By the time the explorer Samuel de Champlain arrived in 1608, however, he found no trace of the Iroquoians visited by Jacques Cartier some 75 years earlier. Scholars have developed several theories to explain the complete disappearance of the St. Lawrence Iroquoians, among them devastating wars waged by the Mohawk from the south, epidemics of Old World infectious diseases, or migration towards the Great Lakes region. Archeological evidence points most strongly to devastating wars with neighbouring Iroquoian tribes, the Huron and the nations of the Iroquois League, especially the Mohawk.

==Classification==
Several dialects of Laurentian may have existed in the 16th century in the St. Lawrence River valley. The sparse records made by Jacques Cartier during his voyages cannot be considered conclusive, and the Laurentians may have spoken several distinct languages. A few Laurentian words are still in use today as toponyms: most notably the word canada, meaning "village" in Laurentian. Jacques Cartier used the word to describe both the region and the river that crosses it. The name of Donnacona, the Iroquoian chieftain Cartier met at Stadacona, remains in use as the name of the town of Donnacona, Quebec. Hochelaga remains in use in the Montreal borough of Hochelaga-Maisonneuve and the alternate spelling "Osheaga" serves as the name of Montreal's annual Osheaga Festival.
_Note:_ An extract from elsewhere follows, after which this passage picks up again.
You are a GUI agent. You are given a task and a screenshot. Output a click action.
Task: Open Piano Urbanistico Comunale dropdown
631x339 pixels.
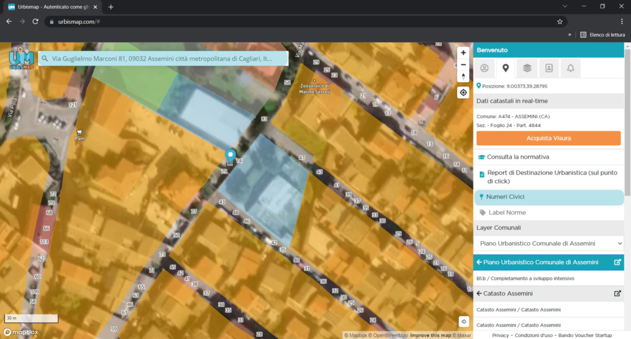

On the basis of the Laurentian vocabularies of Cartier, the linguist Marianne Mithun concludes that Laurentian was an Iroquoian language, and its speakers were "clearly in contact with the Lake Iroquoian peoples [Huron and Iroquois]" (Mithun, 1981). Charles Julian analyzed the available lexicon and compared it with those of Iroquoian languages still spoken in the 21st century and found that it shared the highest number of cognates with Huron, Mohawk, and Onondaga, with 47 cognates found for all three. Many sound changes are found in common with Huron such as the reduction of consonant clusters containing /j/, however Laurentian also shares features with other Northern Iroquoian languages that Huron lacks. For example Laurentian shows the existence of an epenthetic vowel like found in Susquehannock, Old Mohawk and, Old Onondaga but not in Huron. Because of this he concludes that Laurentian forms its own subgroup within Northern Iroquoian.

==Phonology==

The presumed phoneme inventory of Laurentian is as follows (using the International Phonetic Alphabet).

===Consonants===

|  | Alveolar | Palato-alveolar / Palatal | Velar | Glottal |
|---|---|---|---|---|
| Nasal | n |  |  |  |
| Plosive / Affricate | t ts |  | k kʷ | ʔ |
| Fricative | s | ʃ |  | h |
| Approximant | ɹ | j | w |  |

Julian describes Laurentian //t// and //k// as having voiced allophones /[d]/ and /[ɡ]/ between vowels or between a vowel and approximant or nasal consonant. Likewise, //ts// may have voiced to /[dz]/ or /[dʒ]/ between vowels or voiced consonants. The //w// seems to have been pronounced /[m]/ before a nasal vowel. The //ɹ// may have been pronounced as a lateral in some words.

===Vowels===

|  | Front | Central | Back |
|---|---|---|---|
| High | i iː |  |  |
| Mid, nasalized | ẽ ẽː |  | õ õː |
| Mid | e eː |  | o oː |
| Low |  | a aː |  |

An epenthetic vowel was in some cases pronounced between sequences of consonants in which one was an approximant or nasal.

==Vocabulary==
In 1545 Jacques Cartier published a journal of his voyages, including the first list of Laurentian words. Here are some examples (numbers and parts of the human body), as written by Cartier:

| English (from French) | Laurentian |
|---|---|
| one | segada |
| two | tigneny |
| three | asche |
| four | honnacon |
| five | ouiscon |
| head | aggourzy |
| eyes | hegata |
| ears | ahontascon |
| mouth | escahe |
| teeth | esgougay |
| tongue | osvache |
| village | canada |

A second shorter vocabulary list was appended to his journal of his first voyage, which was published much later, first in Italian and later in English and French.